As you know, the construction of the battleship "Dreadnought" in Great Britain was the beginning of the massive construction of ships of this class, known as the "dreadnought fever", which lasted from 1906 to the beginning of the First World War. The reasons for it, in general, are understandable - the emergence of a new class of ships, much more powerful and faster than the battleships that ruled the seas until recently, has largely nullified the existing tables of ranks of the navies. In other words, for some states, the hasty construction of dreadnoughts presented an opportunity to strengthen and outstrip their rivals, moving to a new level of the naval hierarchy. For other countries, the creation of these ships, on the contrary, was the only way to maintain the current status quo.
In this competition, not only the quantity, but also the quality of the newest battleships played a huge role, and, I must say, they evolved at an alarming pace.
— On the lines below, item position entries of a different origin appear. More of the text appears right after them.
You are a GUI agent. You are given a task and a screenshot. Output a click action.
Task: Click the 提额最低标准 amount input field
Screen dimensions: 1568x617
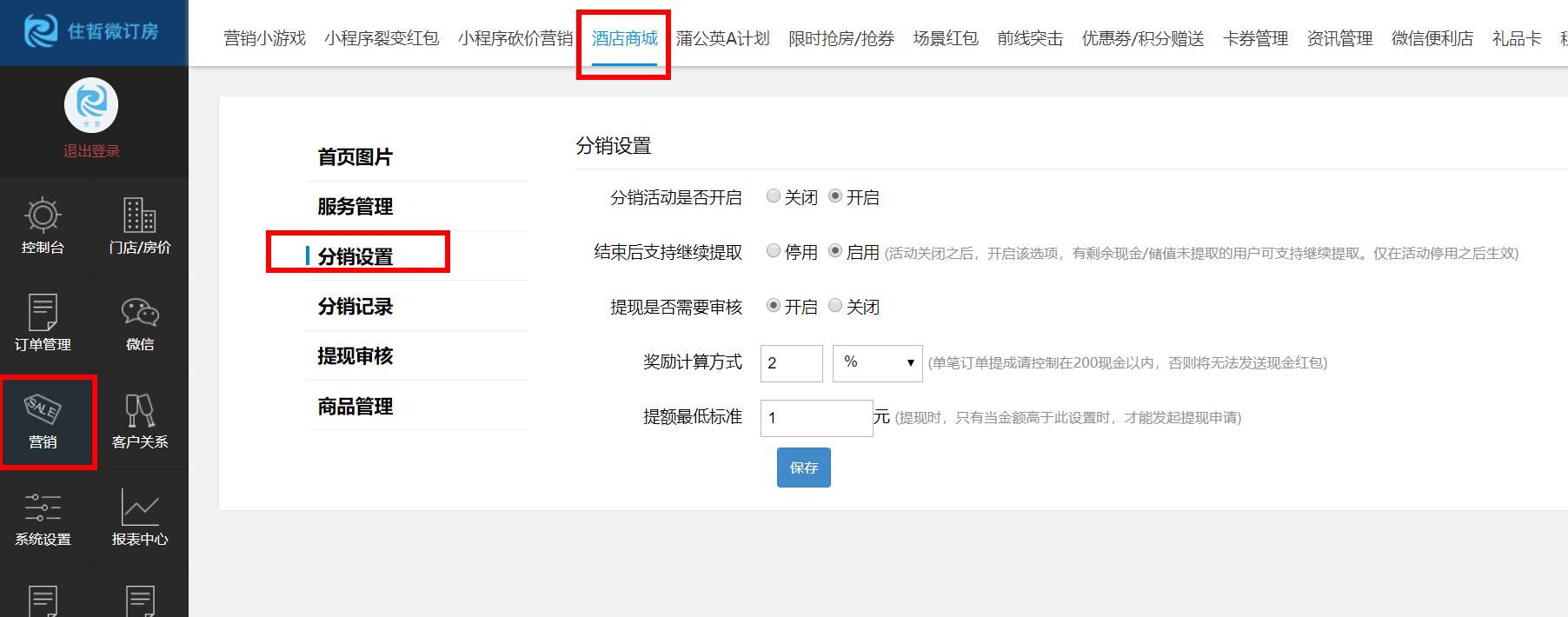click(816, 418)
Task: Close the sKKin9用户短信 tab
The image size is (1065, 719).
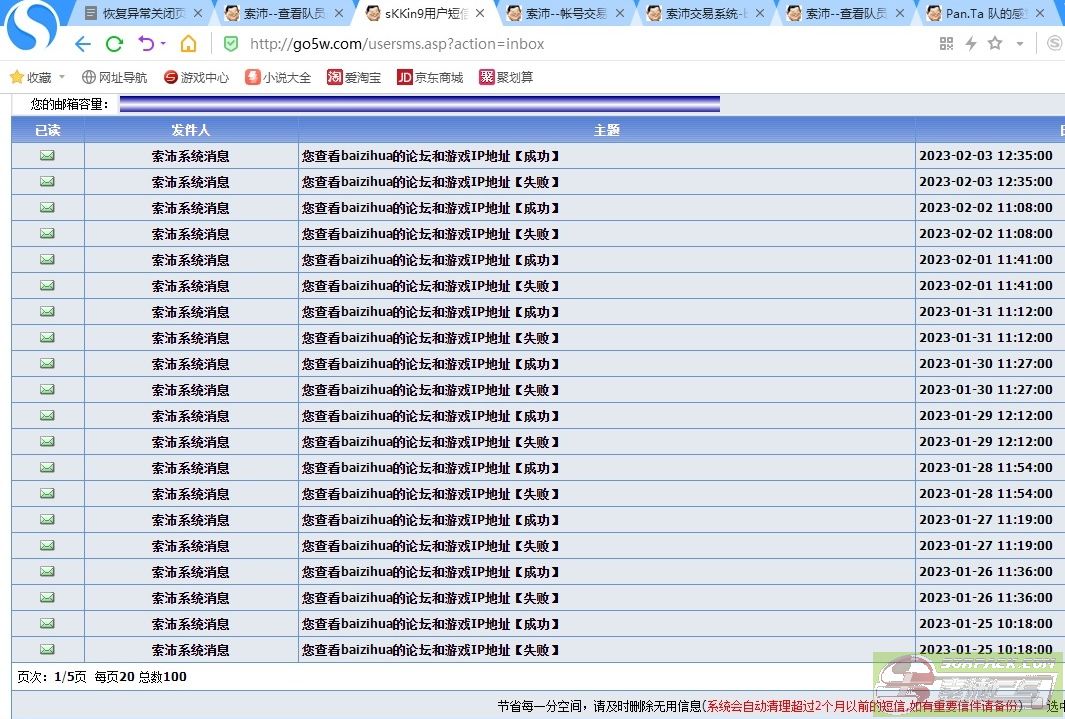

The same "Queen Elizabeth", laid down just 7 years after the ancestor of this class of ships, surpassed the latter as much as the "Dreadnought" itself did not surpass the battleships that preceded it, and in fact it was rightfully considered a revolution in naval affairs.
In those years, there was a search for the concept of a battleship of the future, and scientific and technological progress was in a hurry so quickly that admirals and engineers were forced to think over new concepts even before there was an opportunity to test the existing ones in practice. Therefore, in different countries (and sometimes in one), projects of battleships that were quite different from each other were created. However, shortly before the First World War, England, Germany and the United States came to very similar views on the place and role of the battleship in battle. What led to the fact that in these countries in 1913-1914. very similar (of course, with an amendment to the national schools of shipbuilding) ships were laid: the latter are often called "standard" battleships.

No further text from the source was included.